Officer: Is there a problem?
Me: *Shows this video*.

HeroHero

After hearing "... INVENTED THE PROBLEM..." I realised what the humankind is all about :).

DiodeGoneWild

me: 6969696969696969696969696969
generator: this is the seventh time this input has been submitted

MrBeanBag

I got 99n+1 problems but it ain't 4 2 1.

theSUICIDEfox

So all numbers below 2*10^60 has been checked, and all of them eventually reached 1.
That means that all larger numbers only need to reach ANY of the previously tested numbers to prove that that number too eventually will reach 1.
This is not a solution for the problem but it can speed up the testing of numbers (which I'm sure that most mathematicians have already thought of)

sebbes

Was wondering... What if the conjecture is correct but there is no way to prove it? Could it be possible to prove something is impossible to prove?

BubuSnow

what?.. i was listenning the background music whole time

ibrozdemir

Wow surely everyone in the comment know math more than mathematician mentioned in the video

faizalntd

I could easily write down the proof to this but i really need to go feed my cat.

michaelalafin

to anyone that says that: "i don't see the problem" the problem is to prove that n will at some point will hit the cycle 4->2->1 and if you say that is will hit 2^x you also have to prove why is does

ataba

I wanted to check the comments to see interesting things, what we get :
-Comments saying "how is that a problem".
-People who think they can solve the problem (and do what every mathematician failed to do in the last century) in a 2 lines comment on youtube.

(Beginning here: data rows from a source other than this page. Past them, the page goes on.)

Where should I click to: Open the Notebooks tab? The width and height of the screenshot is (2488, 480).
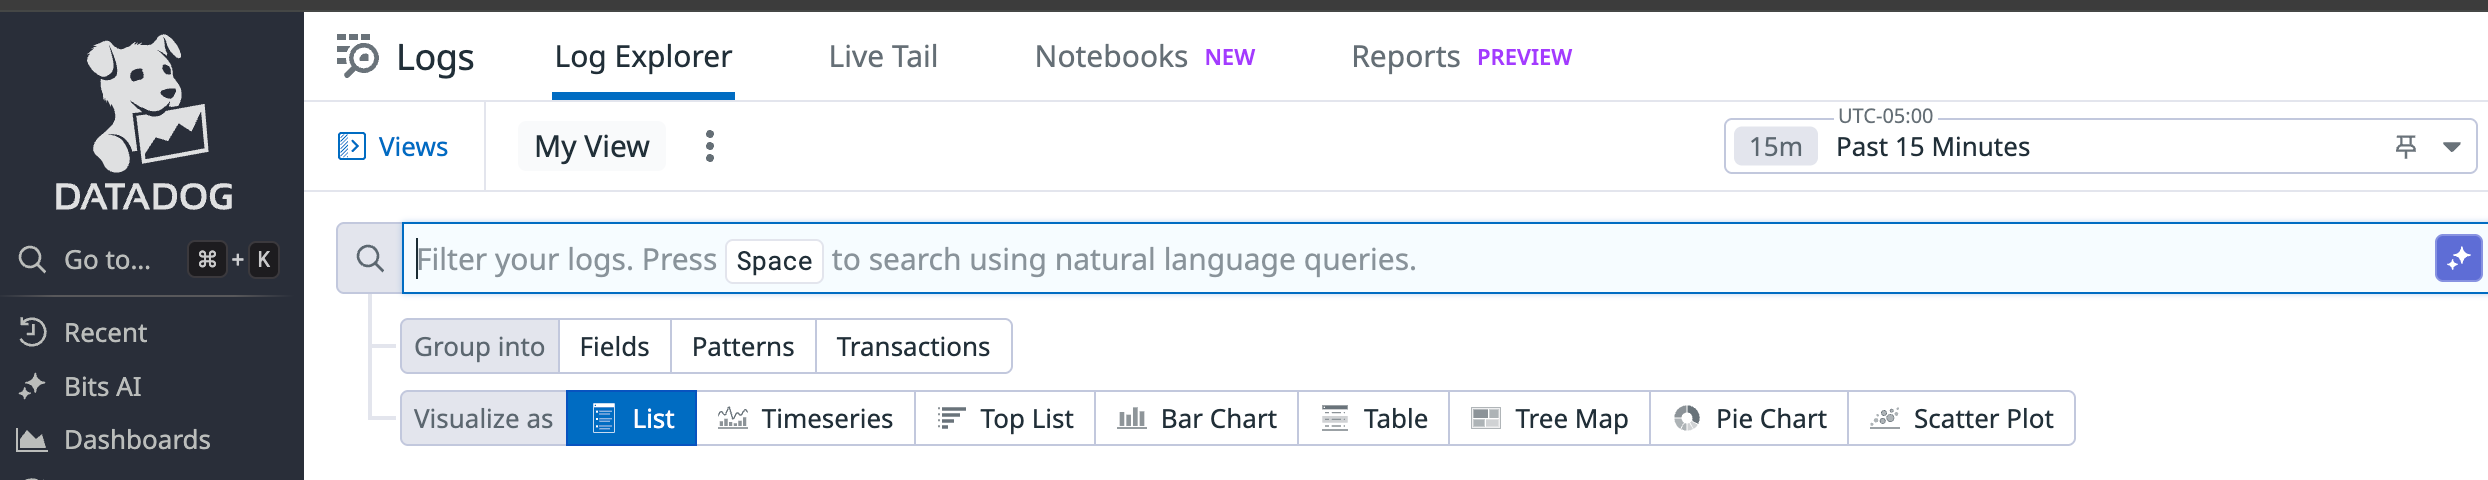tap(1111, 57)
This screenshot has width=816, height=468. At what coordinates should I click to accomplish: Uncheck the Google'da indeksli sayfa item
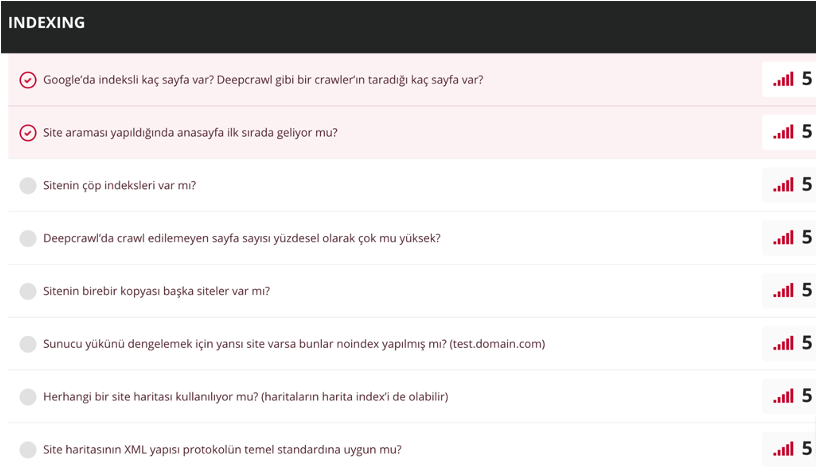click(28, 80)
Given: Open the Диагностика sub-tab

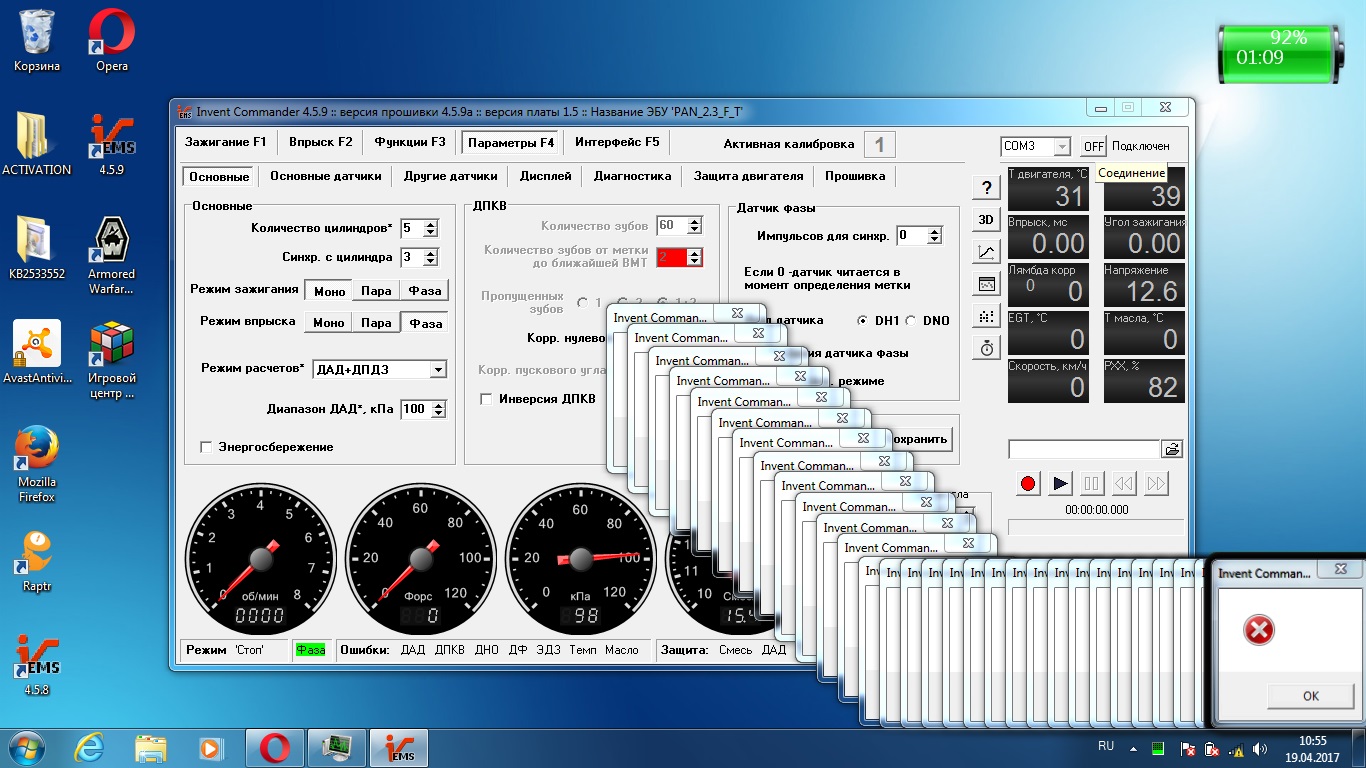Looking at the screenshot, I should coord(632,176).
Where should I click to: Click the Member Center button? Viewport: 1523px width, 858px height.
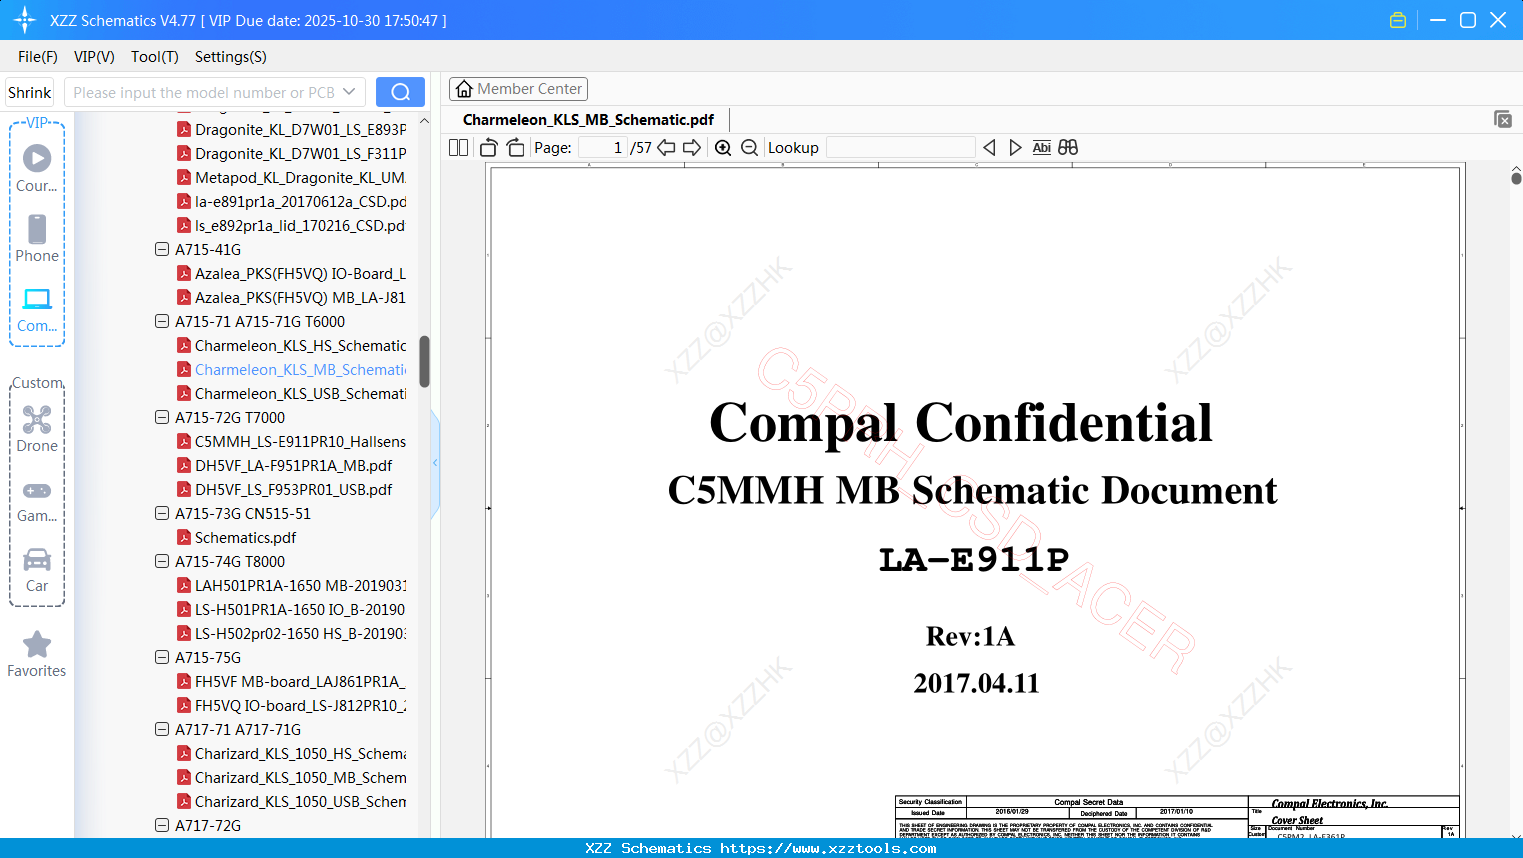(x=518, y=89)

I guess the real mystery is why I expected something from the comments at the first place...

issou

2:00 **Immediately checking 5 · 2^60 + 1**

alvinpalmgren

So you can find the sequences in excel:
Start with a column in a sequence (it could be 30, it could be 300), in column A, so that A1=1, A2=2. This is your reference column. In cell b1, put this formula:

=IFERROR(IF(A1=1, "", IF(ISODD(A1), (A1*3)+1, (A1/2))), "")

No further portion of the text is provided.